Totally agree... would have been far more helpful to give a fuller picture of the circumstances at the start.

GSM and others went out of their way to help, but the OP's reaction was unnecessary.

BlueBelle Mon 23-Jan-23 10:28:21

This has happened to us

My dads only sister was elderly and frail she and my uncle had had a cleaner/ career for some time and when my uncle died the carer became my Aunties ‘friend’ and ‘daughter she never had’ They had no children so my Mum and Dad were the closest and kept a good eye on Aunty
All seemed good until my Aunty was taken into hospital very unwell and Dad went to visit her He was a bit concerned about her health and asked to speak to the dr or nurse in charge
He was refused as he wasn’t next of kin when he in puzzlement asked what they meant as he was her ONLY next of kin he was told that Mrs so and so the carer was her Next of Kin My aunty died soon after and we found her bank account which should have had at least £20,000 in it (what uncle left) was down to the bone all gone
Afterwards we found out the carer had been going for my aunty to collect her pension and had use of her bank account the whole family had recently bought a new car and had an expensive overseas holiday
We went to a solicitor but there was nothing at all we could do as my Aunty was of sound mind and the ‘carer’ said it was all given to her alli could do was report it to the agency she worked for we never heard anything else from them no acknowledgement at all My dad then in his late 80 s couldn’t feel he could do anything more but it left a very bad taste in my head

MawtheMerrier Mon 23-Jan-23 10:22:39

Alas I think most of the “callous remarks” emanated from OP who had clearly lost her temper despite kind, helpful and free advice offered out of the goodness of people’s hearts.
It is essential to give the full picture from the outset and GSM spoke from a lifetime of professional experience when she warned that the circumstances might be very much held against OP if it came to a court case.
Forewarned is forearmed.

Itmatters Mon 23-Jan-23 10:00:12

Message deleted by Gransnet. Here's a link to our Talk guidelines.

OnwardandUpward Sun 22-Jan-23 21:15:53

paininthearse475

PS I live over 50 miles away, every heard of direct debit for bank payments and Tesco deliveries??? I found in August last year nearly £12000 has been taken out of her Halifax account and she was taken to the Halifax by her neighbour. She put it into her HSBC with this neighbour WHO WRITES HER CHEQUES remember?

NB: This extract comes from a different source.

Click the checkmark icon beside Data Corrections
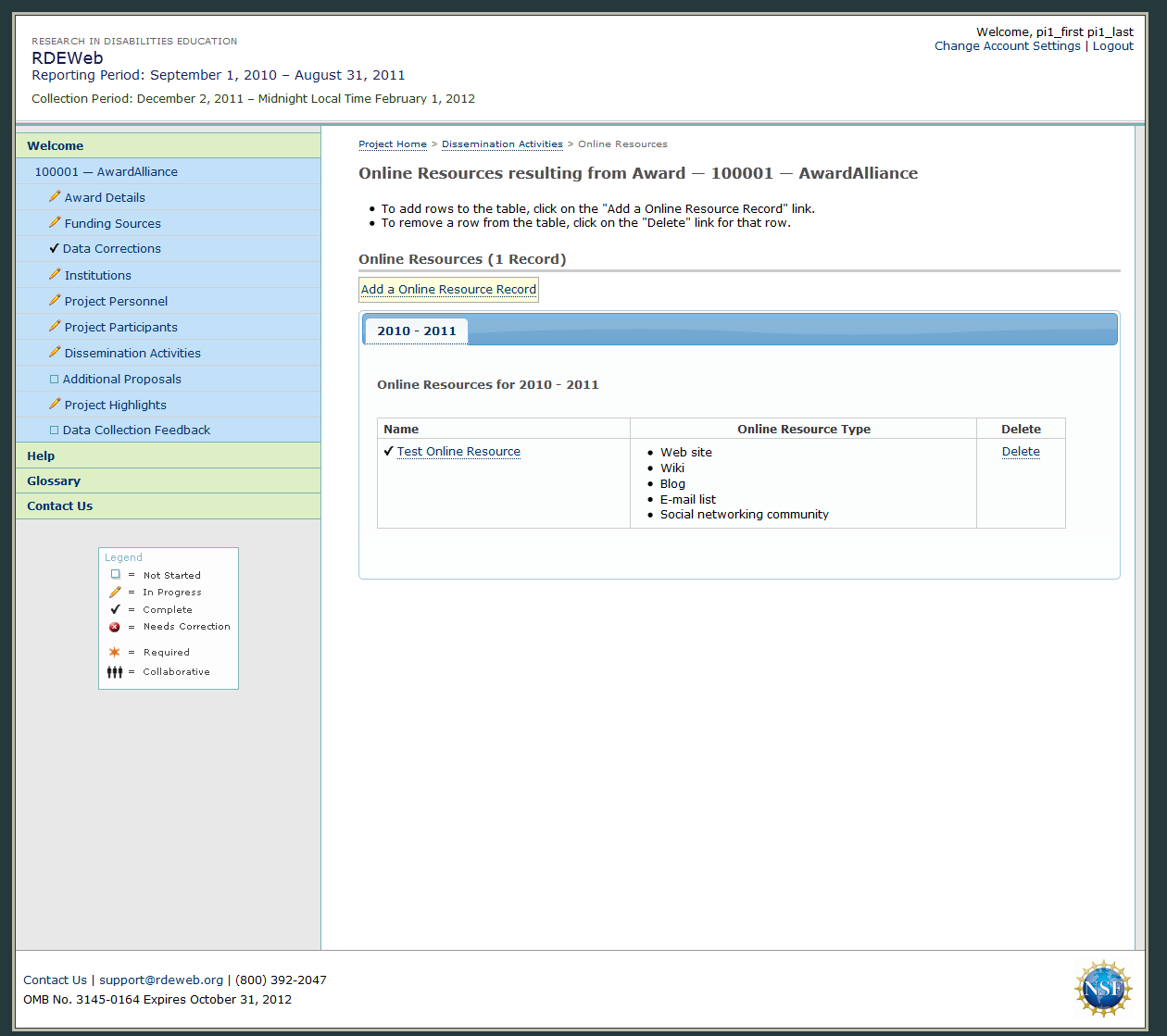This screenshot has width=1167, height=1036. coord(54,248)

So Onwardsandupwards I resent the meaning of me allowing a opportunist to worm their way in. Hithere would you allow a fraudster to cheat your mother and family? think not.
No I will not 'let is go'

Hi, I did mean what I said, but not in a critical way- just that your own painful and disabling circumstances as you have described have left your Mum with no one to turn to when she did need someone. Not your fault! It is just a fact that the neighbour has been there for her in a way you couldn't and still can't be.

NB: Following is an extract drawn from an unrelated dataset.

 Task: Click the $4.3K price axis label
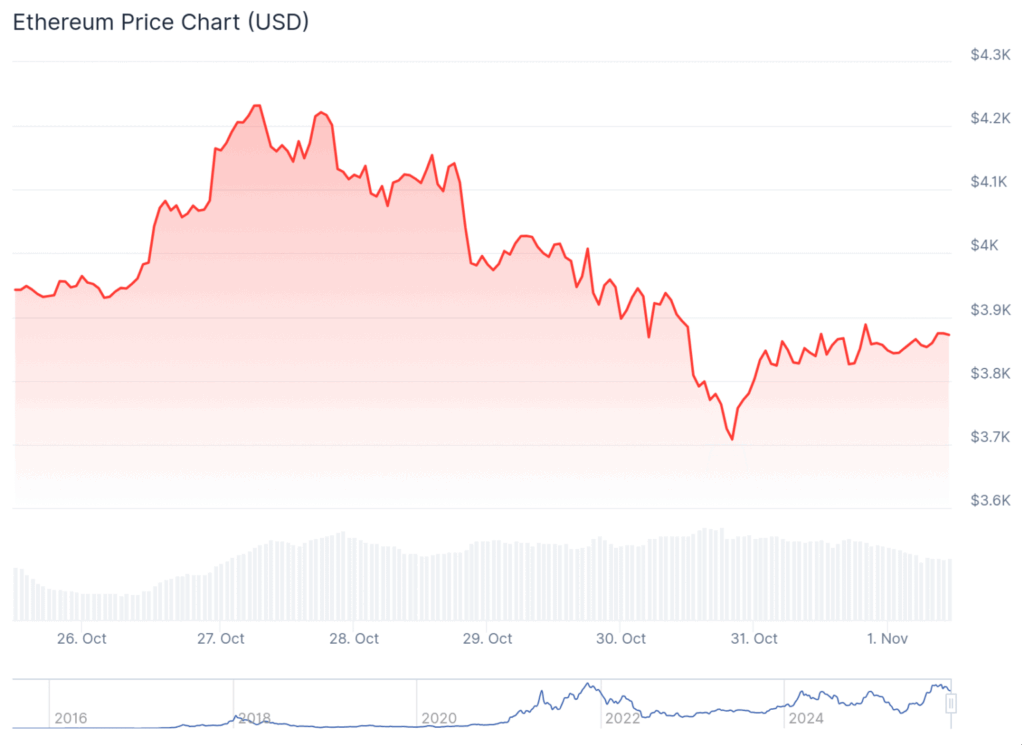[x=990, y=55]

I still think it's a good idea to see what your options are. The social worker could do a Needs Assessment for your Mother. Then when you know what her needs are, you could look at ways to have those needs met? Maybe you'd also benefit from one for yourself seeing as it sounds like you're not getting any outside support either.

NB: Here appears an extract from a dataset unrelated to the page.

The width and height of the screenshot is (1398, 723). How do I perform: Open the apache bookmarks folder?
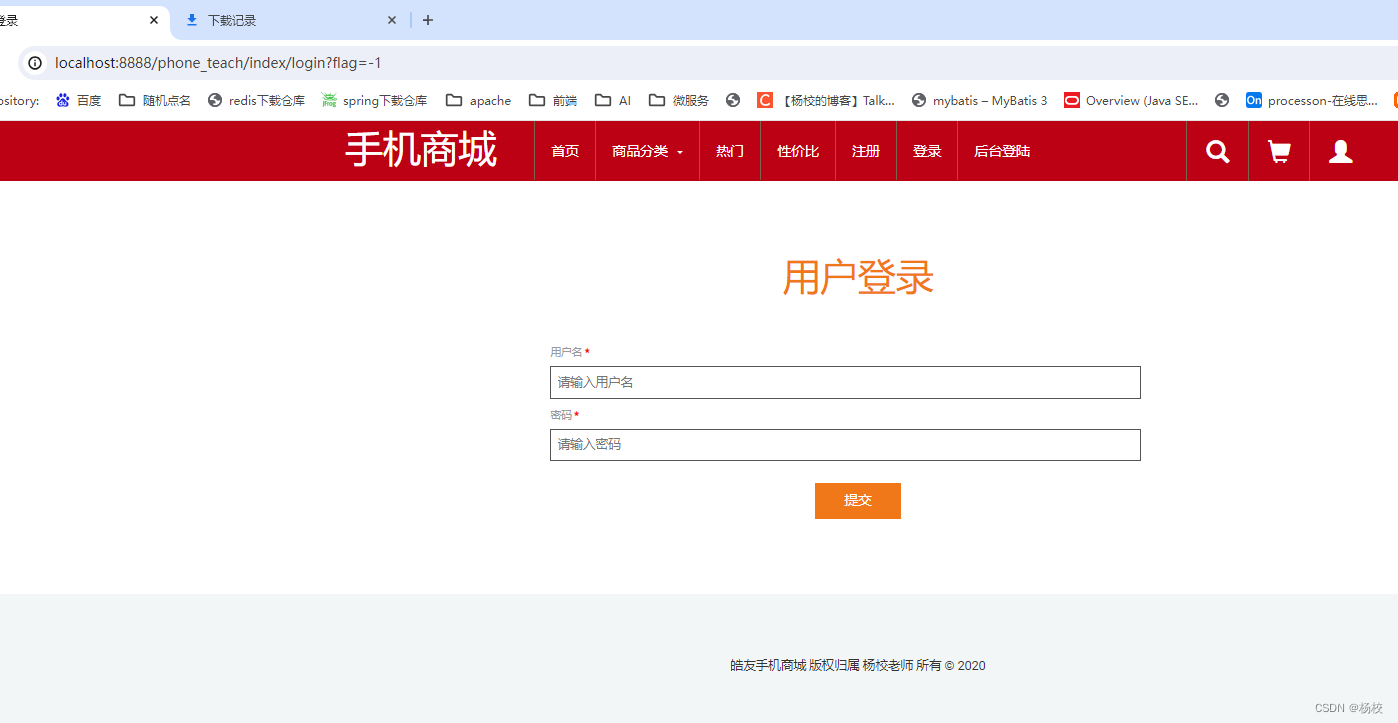(478, 100)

ixion Sun 22-Jan-23 19:45:35

paininthearse475

Good

Just plain rude, OP

paininthearse475 Sun 22-Jan-23 16:49:49

Good

Germanshepherdsmum Sun 22-Jan-23 16:36:13

Yes, your posts have been read but they failed to give the full picture. Had you said at the outset that you had not seen your mother for three years I would certainly have taken a different view, as I believe would others. Your reasons for such a very long absence would be dissected in cross examination were you to challenge the will, and you would be reminded when covid precautions were relaxed. I can only say, thank goodness the neighbour has been helping your mother out. Otherwise how would this frail woman with poor sight and poor writing have bought food and paid her bills, and what other company would she have had? That’s a rhetorical question - I want no further involvement in this and retract the advice I have offered as it was based on less than a full picture of the circumstances.

Don’t trouble to answer that rhetorical question. I want no further involvement.